At any rate, it's certainly interesting and informative to read all the diverse opinions on the matter. And opinions are what I asked for LOL! I don't have to agree with them all but I do respect your right to have a differing one.
 
Originally posted by Shugardrawers
At any rate, it's certainly interesting and informative to read all the diverse opinions on the matter. And opinions are what I asked for LOL! I don't have to agree with them all but I do respect your right to have a differing one.

:thewave: :thewave: :thewave:

Sorry, just had to do that -- you're one of the few people lately that I've seen say that around here!! :teeth: :teeth:

Sounds like you're on the right track with this situation. Hopefully everyone will give and inch and family gatherings will be more peaceful in due time. ::yes:: ::yes::
 
The phrase "I don't like kids" is very harsh, comes off as selfish and should be kept to oneself or if anyone is going to say that then don't say it around children. Saying that you don't plan on having children or having children of your own is not for you is a better way of saying it. When I responded earlier I took it as a minor family situation, but if your DH is actually saying and doing mean things to this child regardless of how the child acts are very hateful things to do. Since he doesn't like children keep him away from your nephew because he is teaching him how to treat people harshly and what even sad is that he doesn't even know the damage he is doing to that child.
 
How is saying "I don't like kids" any different from saying "I don't like dogs" or even "I don't like pie"? She wasn't trying to tell anyone NOT to have kids, she was just expressing her opinion. Not everyone has to like everything. And she never said her husband was 'saying and doing mean things'. Telling a kid not to spit his cookie all over the place is NOT being mean. And even if it was- guess what? Not everyone in life is nice, not everyone is going to treat you nice.

I've met plenty of people in my life who didn't like kids- some of them when I WAS a kid. It did me no permanent harm.
 
Originally posted by campingcorgi
It sounds as if your husband did the scaring, not your sister. Remember--child abuse is not just physical or verbal. A controlling person can use intimidation (towards YOU or a child) as a form of abuse. If I were your sister I would not allow your husband to be near my child. If you want this to stop perhaps you need to leave your husband.
FTLOG, people. (And not just this post, although this is the most egregious so far.) The man doesn't like kids, and people who don't like kids generally REALLY don't like undisciplined brats. It's not a difficult concept, and it sure as all get out doesn't indicate a need to divorce. Cripes.
 
Originally posted by MichDISer
Let's get to the important question here.......

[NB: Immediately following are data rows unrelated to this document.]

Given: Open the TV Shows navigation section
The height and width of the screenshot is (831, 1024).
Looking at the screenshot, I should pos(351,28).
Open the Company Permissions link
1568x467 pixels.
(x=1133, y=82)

Has he had his Vasectomy yet? :)

::yes:: ::yes:: ::yes::
 
I'm glad you like hearing opinions, SD, after all you came to a Disney board with a subject somewhat anti a community with LOTS of parents.... sounds like you had a purpose here.

I agree with the vasectomy. I would hate having a child interrupt this union.
 
A possible solution to your problem - I'm not even going to get into the whole "How could someone not like children?" thing.

When your sister says something about not being able to come over to your house with her child, simply tell her, "This is the way it is and this is the way it's going to be. He doesn't like kids and he doesn't like kids being around him. I love him and I'm not going to keep subjecting him to something he doesn't like. Especially in a place where he comes to get away from the world and spend loving time with me."

When your husband complains about you spending time with your sister at her house, tell him, "This is the way it is and this is the way it's got to be because you don't like kids. She's my sister and I love her and her family. I'm not going to write her out of my life. This is the only compromise I can make because of the choices you two have made (him not liking kids, sister having kids). "

If you hate feeling like you've been placed in the middle, then get yourself OUT of the middle. It would appear to me that you can't make everyone happy, so do what you can to make yourself happy and let them work it out.